# Supplied text
◇ ◇ ◇ ◇ ◇ ◇ ◇

The larger question hovered: what could he accomplish with his paralysis? He was not sure. What mattered was that each week he could hold out a little longer. Where once his arms collapsed after a few strokes, now he steadied them by locking both hands together and finding ways to stabilize the brush. The progress was incremental but unmistakable. He was learning, square by square, how to make painting possible again.

Seven months after arriving at Rusk, and nine months after the event, Close was discharged. His doctors had urged him to stay longer, but his therapist recognized that daily gains were leveling off. He had regained some mobility, yet the wheelchair would be permanent. Still, what mattered to him was getting home.

Leslie had already remodeled their country house to accommodate his new lifestyle. His studio was reworked with a moveable easel, and assistants stepped in to handle tasks he could no longer do alone, laying out the grid on canvas, mixing paints, washing brushes, keeping the process flowing. His mechanics had changed, but the studio was alive again, and Close was back where he wanted to be in front of the canvas.

◇ ◇ ◇ ◇ ◇ ◇ ◇

# Stored data
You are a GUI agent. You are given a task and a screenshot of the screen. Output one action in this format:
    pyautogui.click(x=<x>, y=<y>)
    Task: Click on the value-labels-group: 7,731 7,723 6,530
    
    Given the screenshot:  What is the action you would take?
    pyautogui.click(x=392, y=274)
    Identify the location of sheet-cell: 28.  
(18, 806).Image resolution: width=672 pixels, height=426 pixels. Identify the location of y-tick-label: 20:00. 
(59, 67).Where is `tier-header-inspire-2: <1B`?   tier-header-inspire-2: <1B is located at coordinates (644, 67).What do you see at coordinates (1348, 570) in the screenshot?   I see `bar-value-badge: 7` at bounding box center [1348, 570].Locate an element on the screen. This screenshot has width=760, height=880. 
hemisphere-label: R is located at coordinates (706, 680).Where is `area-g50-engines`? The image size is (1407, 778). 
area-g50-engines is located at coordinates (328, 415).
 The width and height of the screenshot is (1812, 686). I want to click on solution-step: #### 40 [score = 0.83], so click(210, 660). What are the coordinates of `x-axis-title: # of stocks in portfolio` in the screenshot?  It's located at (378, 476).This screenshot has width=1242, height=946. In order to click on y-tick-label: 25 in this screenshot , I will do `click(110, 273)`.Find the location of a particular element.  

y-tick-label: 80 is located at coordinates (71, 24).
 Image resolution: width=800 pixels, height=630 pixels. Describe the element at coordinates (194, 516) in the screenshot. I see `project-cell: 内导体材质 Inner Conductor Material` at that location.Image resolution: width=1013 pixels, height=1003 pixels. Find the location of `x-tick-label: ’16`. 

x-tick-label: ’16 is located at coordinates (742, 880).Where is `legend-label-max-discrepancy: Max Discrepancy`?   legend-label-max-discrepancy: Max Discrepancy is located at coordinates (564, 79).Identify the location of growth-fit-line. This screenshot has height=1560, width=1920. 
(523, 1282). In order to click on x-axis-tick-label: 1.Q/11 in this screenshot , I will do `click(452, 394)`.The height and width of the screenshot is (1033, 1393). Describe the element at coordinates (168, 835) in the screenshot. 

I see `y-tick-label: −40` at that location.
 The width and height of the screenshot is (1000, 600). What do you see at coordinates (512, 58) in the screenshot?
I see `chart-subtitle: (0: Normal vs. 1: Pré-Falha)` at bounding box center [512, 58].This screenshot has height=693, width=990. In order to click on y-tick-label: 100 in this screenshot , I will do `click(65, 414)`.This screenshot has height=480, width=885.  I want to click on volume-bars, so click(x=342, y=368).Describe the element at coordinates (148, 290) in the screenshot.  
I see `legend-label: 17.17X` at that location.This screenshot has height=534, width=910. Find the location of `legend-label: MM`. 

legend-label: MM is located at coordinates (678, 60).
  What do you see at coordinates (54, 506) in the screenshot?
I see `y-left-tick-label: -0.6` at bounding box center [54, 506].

◇ ◇ ◇ ◇ ◇ ◇ ◇

# What to do
Copy the stretch from "Seven months after" through "was getting home." from the passage about Close's return to painting, word for word.

# Exercise response
Seven months after arriving at Rusk, and nine months after the event, Close was discharged. His doctors had urged him to stay longer, but his therapist recognized that daily gains were leveling off. He had regained some mobility, yet the wheelchair would be permanent. Still, what mattered to him was getting home.